Ces chambres d’étudiants étaient donc devenues, dans une complicité estudiantine qui s’autorisait tout, avec le sentiment de toute-puissance dont elle s’était revêtue, de micro-hôtels particuliers où l’on pouvait héberger à sa guise, s’encanailler à volonté, dupliquer l’habitat personnel avec la même liberté et le même sentiment de propriété privée…

A cette faille, parmi tant d’autres, de nature disciplinaire, s’est ajoutée, au fil du temps et dans le délitement de l’atmosphère politique, la tentation ethniciste, avec ses réflexes grégaires qui ont créé au sein du même campus des territoires ethniques, virtuels et physiques.
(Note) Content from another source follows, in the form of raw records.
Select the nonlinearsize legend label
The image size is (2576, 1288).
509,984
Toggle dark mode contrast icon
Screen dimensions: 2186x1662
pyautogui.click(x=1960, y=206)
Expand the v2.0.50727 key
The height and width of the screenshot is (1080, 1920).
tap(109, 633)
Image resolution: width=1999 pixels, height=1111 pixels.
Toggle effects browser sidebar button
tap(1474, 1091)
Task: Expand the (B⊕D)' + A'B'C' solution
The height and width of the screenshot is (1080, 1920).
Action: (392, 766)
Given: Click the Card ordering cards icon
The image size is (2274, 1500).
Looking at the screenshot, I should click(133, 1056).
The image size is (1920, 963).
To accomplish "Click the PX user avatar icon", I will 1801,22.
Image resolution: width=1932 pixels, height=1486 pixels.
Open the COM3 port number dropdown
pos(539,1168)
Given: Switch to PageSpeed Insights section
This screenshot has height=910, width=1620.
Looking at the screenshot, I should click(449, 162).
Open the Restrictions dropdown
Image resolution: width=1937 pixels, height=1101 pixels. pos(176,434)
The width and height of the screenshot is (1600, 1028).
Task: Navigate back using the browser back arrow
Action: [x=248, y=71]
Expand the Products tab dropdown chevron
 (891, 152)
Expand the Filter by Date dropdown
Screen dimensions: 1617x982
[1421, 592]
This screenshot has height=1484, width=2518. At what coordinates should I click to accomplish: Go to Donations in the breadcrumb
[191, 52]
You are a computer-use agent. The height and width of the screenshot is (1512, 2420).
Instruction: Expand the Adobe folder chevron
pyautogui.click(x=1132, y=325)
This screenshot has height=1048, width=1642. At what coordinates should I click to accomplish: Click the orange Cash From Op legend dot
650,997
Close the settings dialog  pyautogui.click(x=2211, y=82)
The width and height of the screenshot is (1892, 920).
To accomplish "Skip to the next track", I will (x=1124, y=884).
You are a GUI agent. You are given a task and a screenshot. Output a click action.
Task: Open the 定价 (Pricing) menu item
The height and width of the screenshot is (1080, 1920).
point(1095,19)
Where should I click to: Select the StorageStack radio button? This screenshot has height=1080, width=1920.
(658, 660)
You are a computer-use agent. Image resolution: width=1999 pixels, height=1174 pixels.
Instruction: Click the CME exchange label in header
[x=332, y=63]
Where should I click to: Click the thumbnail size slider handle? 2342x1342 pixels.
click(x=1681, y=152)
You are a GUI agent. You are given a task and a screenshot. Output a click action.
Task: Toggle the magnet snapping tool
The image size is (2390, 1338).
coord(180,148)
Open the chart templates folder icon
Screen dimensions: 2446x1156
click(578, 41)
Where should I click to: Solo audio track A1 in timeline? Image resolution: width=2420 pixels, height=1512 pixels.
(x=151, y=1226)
A terme, ceux-ci se sont imposés presque naturellement aux consciences et ont fatalement alimenté les surgeons de la confrontation. Il aura suffi d’une étincelle pour les libérer.

L’accord, auquel sont parvenus autorités académiques, administration sociale de l’université et étudiants, a la vertu de rappeler à tous que la volonté de dialogue est la seule réponse à la difficulté de parler. Elle révèle à tous qu’en dépit des divergences, le souci de sauver l’université est partagé par tous les protagonistes. Elle purifie l’espace du savoir en même temps qu’elle  purifie la raison, selon la belle formule du Pape émérite Benoit XVI. Elle indique, enfin, que l’université n’est qu’illusoirement un objet de manipulation entre les mains des politiques, parce que cet espace du savoir est fondamentalement éternel, comme l’est d’ailleurs toute chose qui part de l’Homme et qui va à l’Homme. Dans l’esprit pur de sa construction.